The Fort Wayne City Council approved spending $3 million Tuesday in supplemental income tax funds on quality-of-life improvements for neighborhoods.
The supplemental funding was approved in votes on two separate bills after the council in August removed $1.25 million originally earmarked for programs with which some council members disagreed.
The additional spending was requested by Mayor Tom Henry on the heels of a one-time $3.86 million disbursement in income tax funds from the state. The council approved spending $2 million of those funds on neighborhood improvements, which means each of the city’s four area quadrants will have $500,000 earmarked for a variety of projects through a program called Investing in Neighborhoods Now.
The added $1 million bump for neighborhood spending was approved unanimously. Council voted separately to approve $2 million in funding for other projects – including an additional $1 million neighborhood investment – that were contained in the original $3.25 million proposal.
About $500,000 will go toward fighting the area’s opioid epidemic, with $300,000 earmarked for the Fort Wayne Police Department to assist in buying new drug testing equipment. The remaining $200,000 will be given to The Lutheran Foundation for Allen County’s Sober Living Pilot, which will provide new beds for patients in the criminal justice system who are suffering from substance abuse disorders. An additional $500,000 will go to Easterseals Arc of Northeast Indiana, an organization that assists people with intellectual and developmental disabilities with vocational and other job skills training.
Those funds were approved in an 8-1 vote. Councilman Jason Arp, R-4th, was the sole dissenter.
Tuesday’s approval came after a two-month delay during which City Council members sought to expand funding for neighborhood projects and reduce the amount of money spent on two programs included in an earlier draft of the proposal.
City officials had originally sought to infuse the Office of Housing and Neighborhood Services’ Homeowner Repair Program with $1 million for use in a zero-interest loan program that helps residents replace damaged roofing or repair home heating and cooling systems. An additional $250,000 would have gone to the city’s commercial facade grant program.
City Council voted to remove those elements from the proposal in August. Henry’s administration reintroduced a lower level of funding – $250,000 – for the Homeowner Repair Program but was again rebuffed by the council in a 5-4 vote Tuesday.
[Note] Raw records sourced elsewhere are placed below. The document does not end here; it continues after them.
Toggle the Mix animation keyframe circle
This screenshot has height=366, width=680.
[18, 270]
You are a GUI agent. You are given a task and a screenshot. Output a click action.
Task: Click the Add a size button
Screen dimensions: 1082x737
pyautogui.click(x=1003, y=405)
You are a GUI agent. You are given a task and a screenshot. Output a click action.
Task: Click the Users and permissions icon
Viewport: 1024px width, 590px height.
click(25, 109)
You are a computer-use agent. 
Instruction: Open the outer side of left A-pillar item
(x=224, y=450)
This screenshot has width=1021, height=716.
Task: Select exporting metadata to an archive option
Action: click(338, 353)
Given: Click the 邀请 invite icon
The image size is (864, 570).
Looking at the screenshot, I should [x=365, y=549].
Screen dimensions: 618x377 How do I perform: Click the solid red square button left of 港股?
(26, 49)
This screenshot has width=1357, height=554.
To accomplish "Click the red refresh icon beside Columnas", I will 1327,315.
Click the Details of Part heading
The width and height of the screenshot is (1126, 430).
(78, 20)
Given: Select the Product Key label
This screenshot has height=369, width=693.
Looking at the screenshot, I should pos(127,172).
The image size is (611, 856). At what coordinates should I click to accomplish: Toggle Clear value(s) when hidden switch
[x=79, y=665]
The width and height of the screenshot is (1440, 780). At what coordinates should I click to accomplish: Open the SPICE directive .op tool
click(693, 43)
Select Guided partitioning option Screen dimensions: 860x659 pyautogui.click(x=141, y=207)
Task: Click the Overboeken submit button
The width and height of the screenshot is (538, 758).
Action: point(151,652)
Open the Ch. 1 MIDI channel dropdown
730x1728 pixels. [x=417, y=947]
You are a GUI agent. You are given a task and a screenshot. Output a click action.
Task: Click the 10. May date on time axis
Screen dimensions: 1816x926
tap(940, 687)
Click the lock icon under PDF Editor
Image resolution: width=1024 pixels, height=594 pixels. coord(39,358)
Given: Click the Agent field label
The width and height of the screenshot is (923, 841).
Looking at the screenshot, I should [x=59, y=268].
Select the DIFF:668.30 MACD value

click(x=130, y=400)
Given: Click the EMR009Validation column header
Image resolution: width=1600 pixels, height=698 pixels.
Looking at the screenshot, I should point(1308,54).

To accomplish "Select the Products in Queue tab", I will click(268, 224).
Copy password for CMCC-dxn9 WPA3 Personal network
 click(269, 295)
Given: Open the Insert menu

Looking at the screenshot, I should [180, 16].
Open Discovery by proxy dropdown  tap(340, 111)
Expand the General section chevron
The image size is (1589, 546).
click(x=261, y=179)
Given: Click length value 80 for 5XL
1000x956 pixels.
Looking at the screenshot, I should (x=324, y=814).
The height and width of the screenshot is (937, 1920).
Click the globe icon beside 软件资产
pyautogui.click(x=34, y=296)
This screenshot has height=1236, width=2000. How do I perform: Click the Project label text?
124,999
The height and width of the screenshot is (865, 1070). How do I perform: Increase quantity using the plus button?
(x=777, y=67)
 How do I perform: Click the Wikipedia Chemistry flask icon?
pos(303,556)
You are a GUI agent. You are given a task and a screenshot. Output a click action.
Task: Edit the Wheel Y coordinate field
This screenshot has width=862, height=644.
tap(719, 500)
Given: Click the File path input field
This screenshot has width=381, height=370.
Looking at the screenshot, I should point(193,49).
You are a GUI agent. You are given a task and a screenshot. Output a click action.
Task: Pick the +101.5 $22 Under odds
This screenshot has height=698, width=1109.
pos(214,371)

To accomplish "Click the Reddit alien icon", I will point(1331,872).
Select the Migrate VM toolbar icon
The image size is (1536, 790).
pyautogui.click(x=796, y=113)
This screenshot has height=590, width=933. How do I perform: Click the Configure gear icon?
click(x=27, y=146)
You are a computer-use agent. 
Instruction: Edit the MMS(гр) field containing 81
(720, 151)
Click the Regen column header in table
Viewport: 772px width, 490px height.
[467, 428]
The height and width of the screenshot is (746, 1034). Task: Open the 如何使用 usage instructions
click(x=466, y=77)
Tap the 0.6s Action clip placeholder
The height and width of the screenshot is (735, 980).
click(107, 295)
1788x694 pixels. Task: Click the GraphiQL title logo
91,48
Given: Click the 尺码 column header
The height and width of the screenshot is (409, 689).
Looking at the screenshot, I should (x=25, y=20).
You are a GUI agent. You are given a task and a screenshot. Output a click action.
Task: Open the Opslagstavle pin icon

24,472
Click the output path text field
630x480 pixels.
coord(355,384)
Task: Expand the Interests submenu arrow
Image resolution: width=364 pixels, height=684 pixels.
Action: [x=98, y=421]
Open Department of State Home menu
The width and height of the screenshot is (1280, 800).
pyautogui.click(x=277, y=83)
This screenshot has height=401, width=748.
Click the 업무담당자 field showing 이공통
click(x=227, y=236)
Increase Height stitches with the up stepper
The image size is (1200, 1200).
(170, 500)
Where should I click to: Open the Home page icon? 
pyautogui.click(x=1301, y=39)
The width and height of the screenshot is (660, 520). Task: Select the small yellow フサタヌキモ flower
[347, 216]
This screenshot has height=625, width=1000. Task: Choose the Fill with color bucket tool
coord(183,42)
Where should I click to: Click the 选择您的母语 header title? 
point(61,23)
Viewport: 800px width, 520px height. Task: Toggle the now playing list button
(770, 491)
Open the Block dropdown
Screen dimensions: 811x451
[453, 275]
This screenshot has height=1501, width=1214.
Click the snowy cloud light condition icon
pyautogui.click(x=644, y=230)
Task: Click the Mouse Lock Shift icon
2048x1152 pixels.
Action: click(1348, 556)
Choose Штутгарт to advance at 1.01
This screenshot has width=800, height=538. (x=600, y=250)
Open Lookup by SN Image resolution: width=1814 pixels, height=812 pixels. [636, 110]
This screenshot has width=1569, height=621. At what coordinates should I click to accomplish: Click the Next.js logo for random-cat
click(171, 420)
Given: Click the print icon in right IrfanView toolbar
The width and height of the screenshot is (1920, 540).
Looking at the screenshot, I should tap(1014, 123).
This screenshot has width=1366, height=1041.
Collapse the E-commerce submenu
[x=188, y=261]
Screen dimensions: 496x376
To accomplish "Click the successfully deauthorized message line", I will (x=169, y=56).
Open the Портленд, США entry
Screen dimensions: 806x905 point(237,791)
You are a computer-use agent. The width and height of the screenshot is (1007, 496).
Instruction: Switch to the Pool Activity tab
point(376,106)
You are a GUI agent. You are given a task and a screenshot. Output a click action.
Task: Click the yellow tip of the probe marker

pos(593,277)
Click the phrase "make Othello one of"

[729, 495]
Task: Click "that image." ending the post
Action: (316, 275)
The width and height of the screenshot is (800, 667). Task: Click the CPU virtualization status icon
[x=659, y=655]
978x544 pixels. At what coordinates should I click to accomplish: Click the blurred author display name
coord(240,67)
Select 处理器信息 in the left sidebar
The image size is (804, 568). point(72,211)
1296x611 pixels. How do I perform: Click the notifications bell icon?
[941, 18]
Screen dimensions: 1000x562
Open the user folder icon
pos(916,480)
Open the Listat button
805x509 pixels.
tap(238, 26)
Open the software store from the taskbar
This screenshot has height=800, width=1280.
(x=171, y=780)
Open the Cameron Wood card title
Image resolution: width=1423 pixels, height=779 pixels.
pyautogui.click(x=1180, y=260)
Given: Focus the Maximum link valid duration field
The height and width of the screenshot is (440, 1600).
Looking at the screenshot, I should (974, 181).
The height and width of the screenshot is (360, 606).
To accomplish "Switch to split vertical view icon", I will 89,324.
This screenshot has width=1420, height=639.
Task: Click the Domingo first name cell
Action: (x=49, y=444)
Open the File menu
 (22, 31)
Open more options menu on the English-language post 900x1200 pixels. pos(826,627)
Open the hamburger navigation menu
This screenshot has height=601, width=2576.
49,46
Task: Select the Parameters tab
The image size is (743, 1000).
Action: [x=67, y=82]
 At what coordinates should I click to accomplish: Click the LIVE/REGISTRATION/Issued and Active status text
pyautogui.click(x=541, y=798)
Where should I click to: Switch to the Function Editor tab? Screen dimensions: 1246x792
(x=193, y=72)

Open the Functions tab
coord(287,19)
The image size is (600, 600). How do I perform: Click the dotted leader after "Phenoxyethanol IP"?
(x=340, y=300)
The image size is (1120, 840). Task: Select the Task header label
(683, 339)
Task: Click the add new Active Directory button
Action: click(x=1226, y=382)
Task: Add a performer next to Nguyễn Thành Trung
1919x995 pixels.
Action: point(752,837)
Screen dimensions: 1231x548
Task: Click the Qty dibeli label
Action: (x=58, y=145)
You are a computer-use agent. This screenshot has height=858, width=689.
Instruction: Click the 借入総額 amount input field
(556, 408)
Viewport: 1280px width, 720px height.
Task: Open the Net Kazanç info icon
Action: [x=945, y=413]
Cindy Joyner, the city’s director of Community Development, said there are many Fort Wayne households that are struggling to perform necessary repairs on their homes.
The Homeowner Repair Program, which is typically funded through Community Development block grant funds, helped about 35 families make those repairs this year but had more than 500 applicants, she said.
“This is where my heart is. … Just seeing people who are actually out there working two or three jobs,” she said.
Councilman John Crawford, R-at large, who proposed the cut from the original proposal, said his position on the program hasn’t changed in the past two months.
“I’ve never quite understood why we have to tell some people in Pine Valley that we can’t fix their street because we don’t have any money when they expect their taxes to go to fix their street,” he said.
Councilman Michael Barranda, R-at large, was one of the four opposed to removing the $250,000 for home repairs. The council doesn’t always get everything it wants but did get most of what it asked for, he said.
“This is, to my knowledge, the only piece of legislation regarding the budget that we’ve had an opportunity to give the mayor an input on the budget. He listened to us, he put in $1 million for neighborhoods and the trade-off was he got his roof repair program,” Barranda said. “It’s not what I asked for, it’s not what a lot of us asked for, but we did ask for the neighborhoods.”
The $250,000 cut will go to the city’s unallocated general fund along with the remaining $610,000 left over from the state’s disbursement.